Disturbed immune-endocrine communication in autoimmune disease. Lack of corticosterone response to immune signals in obese strain chickens with spontaneous autoimmune thyroiditis.

Abstract

Antigenic challenge as well as injection of lymphokine-containing media lead to a transient increase of serum glucocorticoids, a phenomenon that has been implicated in the regulation of the specificity of immune responses. In the present study we examined the dialogue between the immune and the neuroendocrine systems in Obese strain (OS) chickens, an animal model for human Hashimoto thyroiditis.
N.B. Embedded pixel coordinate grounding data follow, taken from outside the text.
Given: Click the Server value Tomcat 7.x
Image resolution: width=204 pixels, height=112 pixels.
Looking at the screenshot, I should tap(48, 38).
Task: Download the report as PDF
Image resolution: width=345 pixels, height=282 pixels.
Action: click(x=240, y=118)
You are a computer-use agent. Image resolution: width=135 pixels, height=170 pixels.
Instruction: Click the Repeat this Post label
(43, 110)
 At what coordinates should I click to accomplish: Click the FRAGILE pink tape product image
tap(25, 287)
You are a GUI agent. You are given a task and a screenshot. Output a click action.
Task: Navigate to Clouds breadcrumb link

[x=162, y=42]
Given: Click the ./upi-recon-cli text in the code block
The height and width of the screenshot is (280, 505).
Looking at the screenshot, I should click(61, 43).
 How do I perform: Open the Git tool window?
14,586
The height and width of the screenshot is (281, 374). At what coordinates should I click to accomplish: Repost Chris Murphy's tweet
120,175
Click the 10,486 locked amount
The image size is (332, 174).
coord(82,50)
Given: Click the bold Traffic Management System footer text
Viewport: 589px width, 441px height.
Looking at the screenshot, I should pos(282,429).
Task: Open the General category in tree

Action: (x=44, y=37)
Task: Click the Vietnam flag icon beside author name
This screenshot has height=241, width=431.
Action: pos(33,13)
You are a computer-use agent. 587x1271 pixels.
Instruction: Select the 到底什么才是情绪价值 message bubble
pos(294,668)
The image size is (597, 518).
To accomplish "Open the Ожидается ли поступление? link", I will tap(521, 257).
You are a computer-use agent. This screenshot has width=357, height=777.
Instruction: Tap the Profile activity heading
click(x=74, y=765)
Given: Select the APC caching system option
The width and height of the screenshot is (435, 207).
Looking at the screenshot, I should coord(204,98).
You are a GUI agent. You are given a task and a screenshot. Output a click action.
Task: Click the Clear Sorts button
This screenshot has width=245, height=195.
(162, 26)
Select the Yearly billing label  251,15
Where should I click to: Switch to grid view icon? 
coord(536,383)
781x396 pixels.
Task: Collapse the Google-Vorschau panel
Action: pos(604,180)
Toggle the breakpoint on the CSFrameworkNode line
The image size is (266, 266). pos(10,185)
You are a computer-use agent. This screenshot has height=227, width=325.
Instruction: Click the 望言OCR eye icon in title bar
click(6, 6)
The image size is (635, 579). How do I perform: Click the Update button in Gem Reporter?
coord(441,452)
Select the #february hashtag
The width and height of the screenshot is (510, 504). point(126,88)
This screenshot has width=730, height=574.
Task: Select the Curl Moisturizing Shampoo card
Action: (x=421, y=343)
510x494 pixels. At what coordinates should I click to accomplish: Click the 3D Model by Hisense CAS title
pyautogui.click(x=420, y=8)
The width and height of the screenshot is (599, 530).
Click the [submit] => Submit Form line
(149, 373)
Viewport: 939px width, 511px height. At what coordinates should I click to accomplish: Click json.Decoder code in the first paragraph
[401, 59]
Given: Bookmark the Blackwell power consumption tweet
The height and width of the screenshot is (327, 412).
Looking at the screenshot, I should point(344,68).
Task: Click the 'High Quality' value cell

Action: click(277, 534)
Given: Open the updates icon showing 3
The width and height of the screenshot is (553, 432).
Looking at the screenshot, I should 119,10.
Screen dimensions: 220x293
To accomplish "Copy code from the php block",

The following results were obtained: A) OS and normal White Leghorn (NWL) chickens, 5-mo-old, were immunized with sheep red blood cells followed by daily monitoring of corticosterone (CN) serum levels. Whereas in NWL animals CN serum levels markedly increase 3 to 4 days after immunization, OS animals did not respond with CN elevation. B) A single i.v. injection of conditioned medium (CM) from concanavalin A-stimulated spleen cells also led to a transient, dose-dependent peak in plasma CN (maximum after 30 min). This CN response to a given CM preparation was significantly lower in OS than in NWL animals. C) CM, whether obtained from OS or NWL splenocytes, were equally effective to stimulate CN production. D) A single i.v. injection of CM leads--concomitantly to the CN peak--to a decrease of the concanavalin A-mediated proliferative response of peripheral blood lymphocytes in both OS and NWL chickens. This suppression, however, was significantly more pronounced in NWL chickens. In summary, these data suggest a disturbance of the immune-neuroendocrine communication in OS chickens with spontaneous thyroid autoimmunity. The possible implications for the generation of "forbidden" autoimmune responses are discussed.